Still, McNulty thinks that American journalists need to be leery of using too many American sources in reporting international news.
“We tell our journalism students to resist having an American-centric view of the world,” he said. “If your only sources are Americans, you are filtering the news through American eyes.”
Government officials also rely on experts from think tanks and academia, who are frequently called upon to testify before Congress and prepare reports for congressional committees. But think tanks have evolved from independent, nonpartisan idea factories to a lucrative industrial complex. Some are funded by influential outside entities, intimately involved in stirring up partisan fights, and home to a suspect revolving door of ex-government officials and scholars with conflicting interests.
Quite a few think tanks make no secret of their political agendas. The Heritage Foundation, for instance, was long viewed as the scholarly backbone of the conservative movement. But under its new president, former Sen. Jim DeMint (R-S.C.), it’s pushed an aggressive lobbying and advocacy campaign to defeat both President Obama and fellow Republicans who don’t toe the tea party line. As a result, however, studies and statistics produced by Heritage (and other think tanks with an overt political or ideological agenda) need to be taken with a grain of salt, because the research can be cherry-picked to back a specific argument.

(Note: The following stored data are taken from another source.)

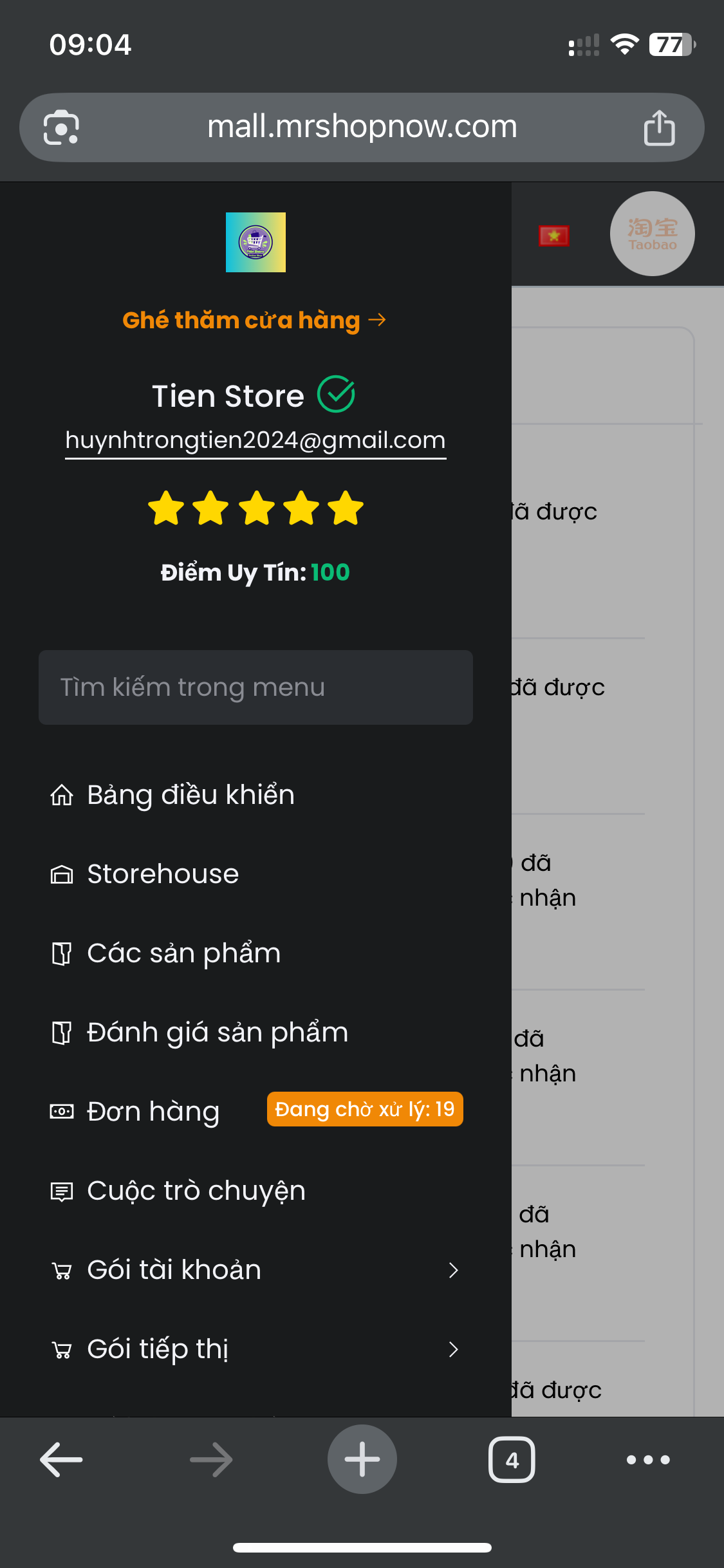Click the Đang chờ xử lý: 19 badge
This screenshot has width=724, height=1568.
(365, 1109)
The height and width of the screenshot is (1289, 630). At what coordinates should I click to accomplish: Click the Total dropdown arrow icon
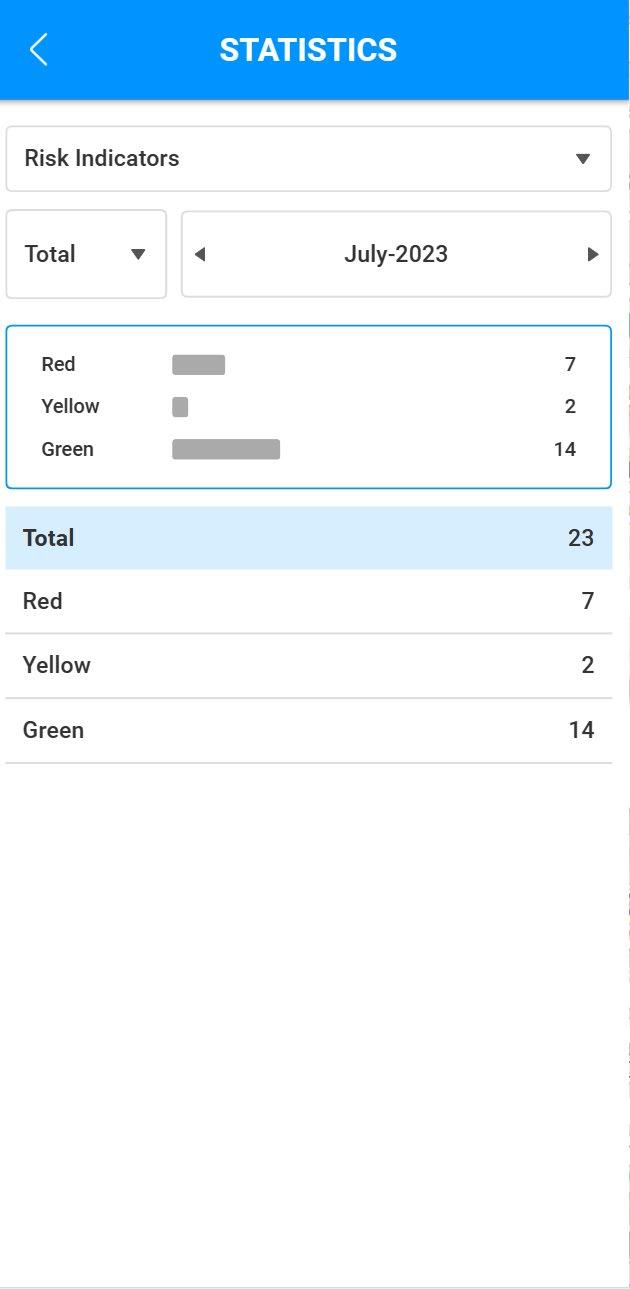pyautogui.click(x=138, y=254)
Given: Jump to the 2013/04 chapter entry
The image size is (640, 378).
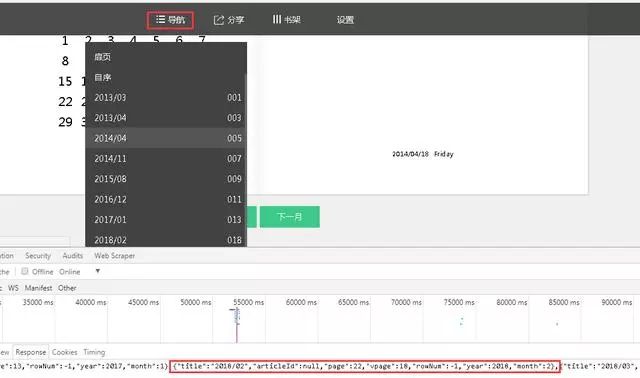Looking at the screenshot, I should click(x=165, y=118).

Other potential conflicts of interest are less obvious. Earlier this year, when President Obama nominated Chuck Hagel, who was then chairman of the Atlantic Council, to serve as defense secretary, the public got a rare look into the inner workings of an influential think tank, as the Atlantic Council was forced to disclose its foreign donors. The list contained about 100 corporations and 15 foreign governments, including Qatar, Bahrain, the United Arab Emirates, Saudi Arabia, Kazakhstan, and state-run oil companies such as the State Oil Company of Azerbaijan Republic and Turkish Petroleum.
According to a special report in the Boston Globe on think tanks published in August, senior officials at the Pentagon called on Ernest Bower, an Asia scholar at the Center for Strategic and International Studies (CSIS), to help write a major policy speech Hagel delivered in Singapore in June, despite the fact that he runs a business consulting firm, Bower Group Asia, which has offices in nine Asian countries.
The report in the Globe also highlighted the fact that CSIS is building its new $100 million facility with money “raised by a high-powered collection of former senior government officials and titans of industry representing defense giants Lockheed Martin, Boeing, and Raytheon, along with pharmaceutical conglomerate Procter & Gamble, oil giant Chevron, and a top adviser to the Sultan of Oman, according to CSIS officers and documents.”
So while CSIS offers the U.S. government advice on critical defense and security matters, its work is funded by corporate heavyweights who have plenty to gain from defense contracts awarded by the U.S. government.
CSIS and the other major foreign policy think tanks insist that their donors’ interests don’t impact the analysis their experts provide, but it’s clear that U.S.-based experts play an outsize role in how the American public and U.S. government officials perceive developments in countries around the globe. The quality and objectivity of the analysis they provide are open to debate, but it’s up to the public to do their own research on the people behind the quotes they read.